Lien entre le produit et le message : le gaz est une énergie fossile mais l’entreprise consacre une
enveloppe budgétaire aux énergies renouvelable pour améliorer son image de marque (cf. site de
l’entreprise). C’est ce qu’on nomme le blanchiment écologique ou « greenwashing ».
• LEROY MERLIN : confusion sur la marque
« En n'indiquant pas « en quoi le produit présente les qualités qu'on lui attribue et éventuellement dans quel
contexte », cette publicité est en contradiction les recommandations écologiques du BVP,
l’annonceur devant « présenter avec précision la ou les actions significatives entreprises en matière
d'environnement».
En fait, le lampadaire présenté ici ressemble plutôt à un halogène, connu pour être vorace en
électricité. Si c'est le cas, cela contreviendrait à l'article 2-1 des recommandations écologiques du
BVP (Indications de nature à tromper le consommateur sur la réalité des avantages écologiques
du produit).
Mais réflexion faite, ce lampadaire ressemble plutôt à un soleil. Or, ce montage induit la
confusion entre l'objet vendu par Leroy-Merlin, et l'énergie solaire, énergie propre mais dont la
production n'est pas du tout le métier de cette entreprise. Cela va à l'encontre des
recommandations écologiques (« Le choix des signes ou des termes utilisés dans la publicité, ainsi que des
couleurs qui pourraient y être associées, ne doit pas suggérer des vertus écologiques que le produit ne posséderait
pas».) » (Source : www.lalliance.fr)
• FRANCE TELECOM : confusion publicitaire sur le sujet
« Cette publicité postule un lien de cause à effet entre les économies d'énergie produites par
l'extinction de lampes électriques et la couche d'ozone. Or, ce lien n'existe pas. Il y a ici une
énorme erreur de la part des concepteurs de cette publicité, qui ont confondu couche d'ozone et
effet de serre ! Les économies d'énergie réduisent les combustions de manière générale, donc les
gaz à effet de serre mais pas du tout le trou dans la couche d'ozone. Celui-ci est du à la présence
de composés chlorofluorocarbonés (CFC) qui étaient présents notamment dans les circuits de
refroidissement des réfrigérateurs. Depuis la mise en place de mesures anti-CFC, le trou semble
se stabiliser. Cette publicité provoque la confusion dans les esprits à l'heure où il est demandé aux
citoyens d'être de plus en plus attentifs aux questions d'environnement. » (Source :
www.lalliance.fr)
Transition : ACT Responsable est selon sa propre définition « un réseau de partenaires et une
initiative à but non-lucratif dont la mission est de rassembler, promouvoir, inspirer et fédérer la
création publicitaire mondiale au service d’un monde humain et durablement vivable pour tous. »
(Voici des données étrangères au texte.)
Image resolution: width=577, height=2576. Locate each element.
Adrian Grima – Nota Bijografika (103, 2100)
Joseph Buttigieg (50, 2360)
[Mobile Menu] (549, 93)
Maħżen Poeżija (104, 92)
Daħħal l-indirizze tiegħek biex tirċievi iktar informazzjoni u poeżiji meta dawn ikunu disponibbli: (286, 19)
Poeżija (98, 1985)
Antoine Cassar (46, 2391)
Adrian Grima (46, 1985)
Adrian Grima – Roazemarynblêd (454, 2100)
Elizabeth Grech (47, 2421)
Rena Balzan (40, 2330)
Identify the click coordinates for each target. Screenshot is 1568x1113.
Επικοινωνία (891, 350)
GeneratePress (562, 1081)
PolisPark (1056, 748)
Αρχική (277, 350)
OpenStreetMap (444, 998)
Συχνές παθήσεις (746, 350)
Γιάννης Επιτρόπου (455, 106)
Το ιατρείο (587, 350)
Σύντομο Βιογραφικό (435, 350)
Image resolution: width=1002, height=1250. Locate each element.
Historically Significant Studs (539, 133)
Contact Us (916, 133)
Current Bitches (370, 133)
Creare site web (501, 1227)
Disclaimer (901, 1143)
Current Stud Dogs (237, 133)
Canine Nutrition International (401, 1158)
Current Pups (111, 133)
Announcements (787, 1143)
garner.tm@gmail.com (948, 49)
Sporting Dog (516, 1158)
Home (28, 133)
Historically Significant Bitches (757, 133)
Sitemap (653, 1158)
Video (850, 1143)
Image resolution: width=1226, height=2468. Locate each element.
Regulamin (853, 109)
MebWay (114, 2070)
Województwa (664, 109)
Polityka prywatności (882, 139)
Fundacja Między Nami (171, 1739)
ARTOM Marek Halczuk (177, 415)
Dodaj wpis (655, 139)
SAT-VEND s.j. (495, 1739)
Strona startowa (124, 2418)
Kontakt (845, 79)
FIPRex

Elle le fait au travers de collections en ligne sur le site AdForum.com, de différentes expositions
organisées chaque année depuis 2001 (exemple : l’exposition « Ensemble pour un monde durable.
La communauté publicitaire s’engage. »). Leur but est de montrer comment la publicité peut jouer
un rôle significatif dans l’éveil des consciences et l’encouragement de comportements
responsables, ainsi que par le biais de conférences ouverts à tous.